- _Task instructions_:
Copy every line of the records below word for word, leaving out the pictures.

──────

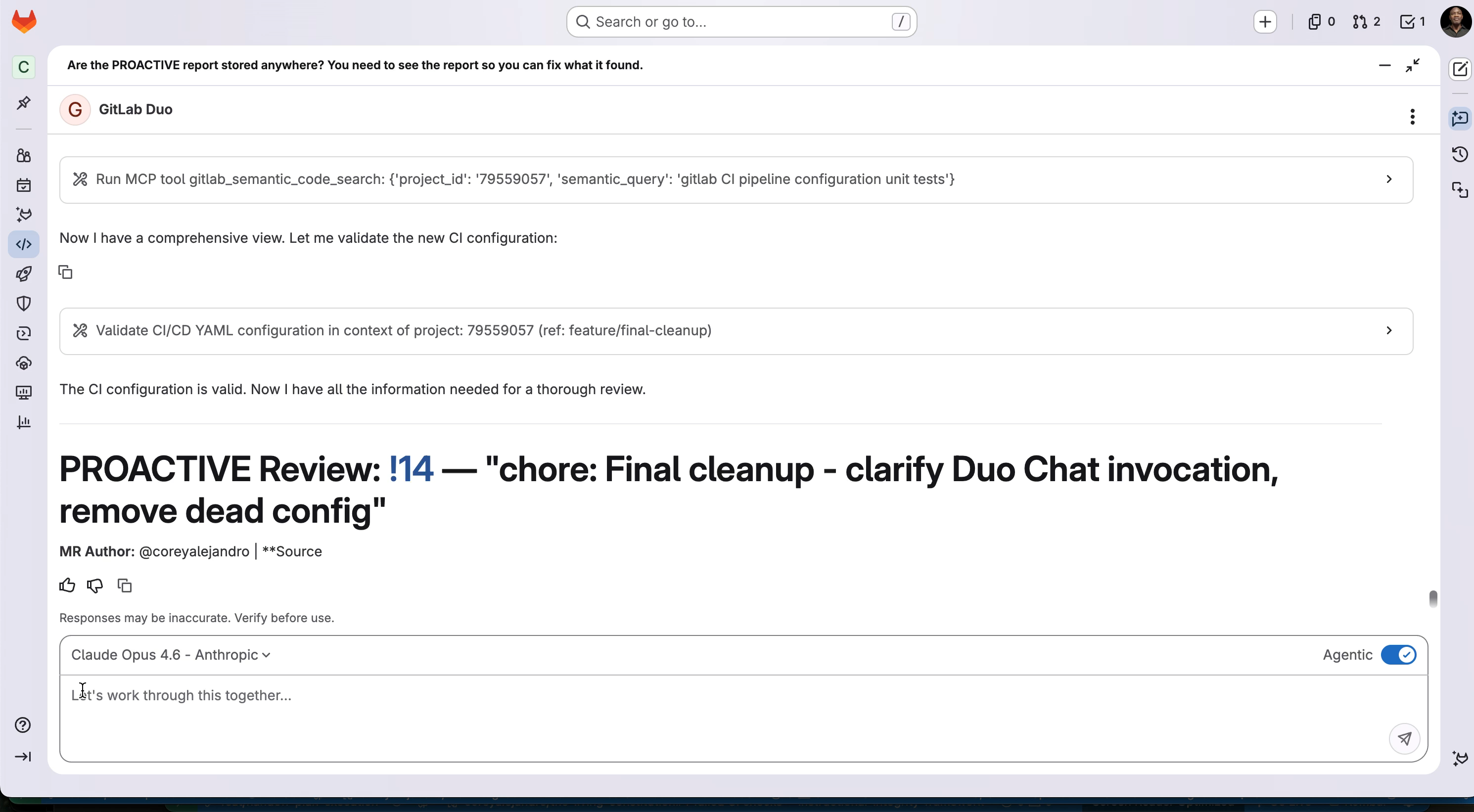Focus the Search or go to field
This screenshot has width=1474, height=812.
click(741, 22)
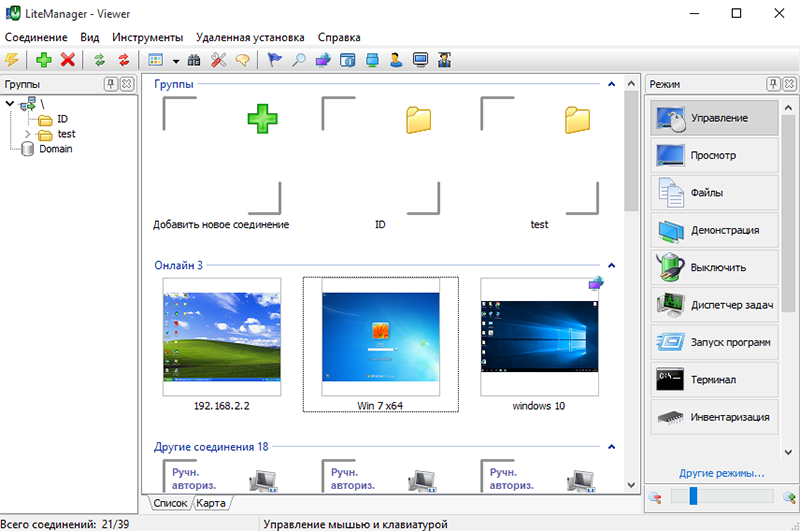Click the blue flag toolbar icon
Image resolution: width=800 pixels, height=531 pixels.
[275, 60]
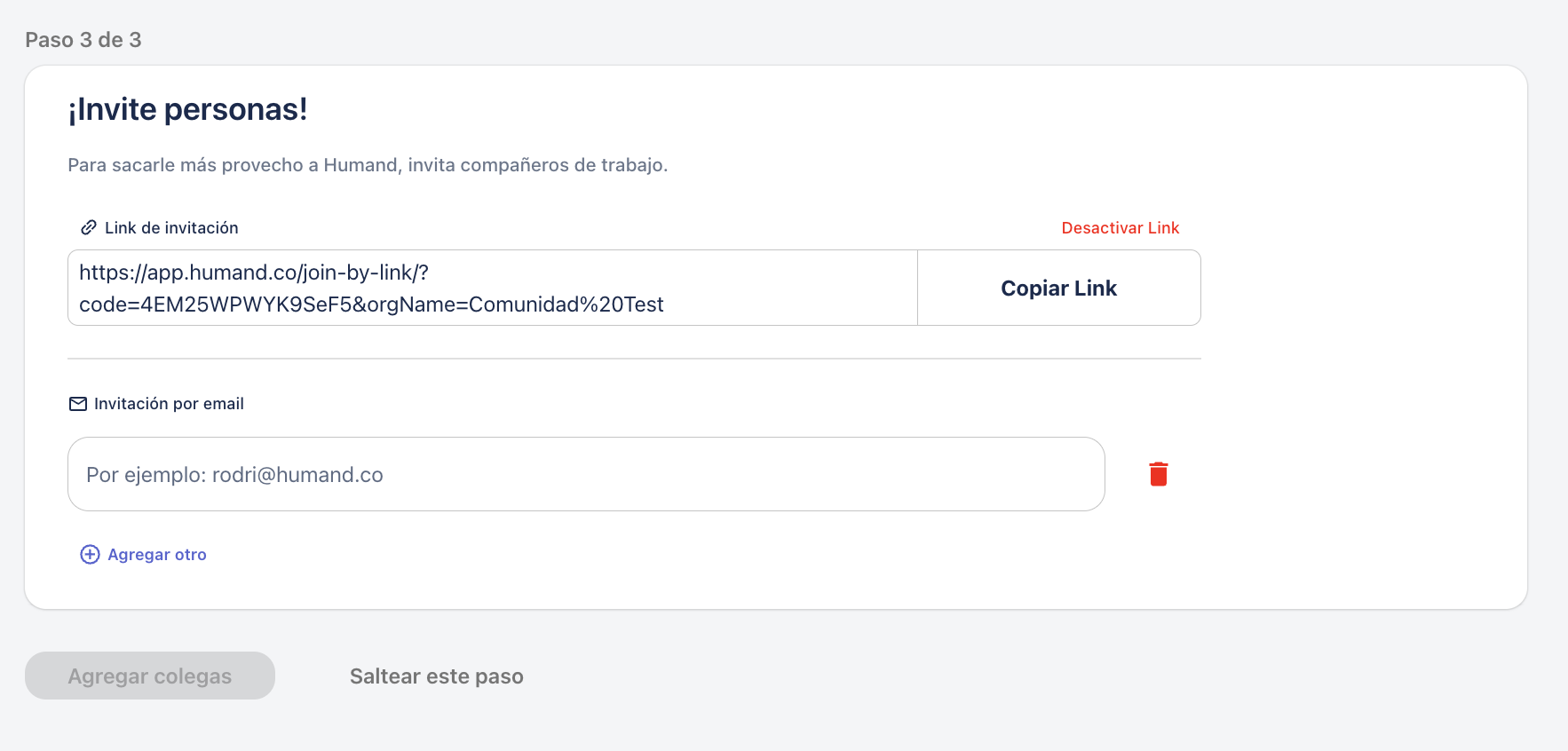Click the ¡Invite personas! heading
Screen dimensions: 1568x751
pos(188,109)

──────

- _Exercise response_:
Focus the Search or go to field
This screenshot has width=1474, height=812.
click(741, 22)
Click the blue flag toolbar icon
Image resolution: width=800 pixels, height=531 pixels.
[275, 60]
Click the ¡Invite personas! heading
Screen dimensions: 1568x751
pos(188,109)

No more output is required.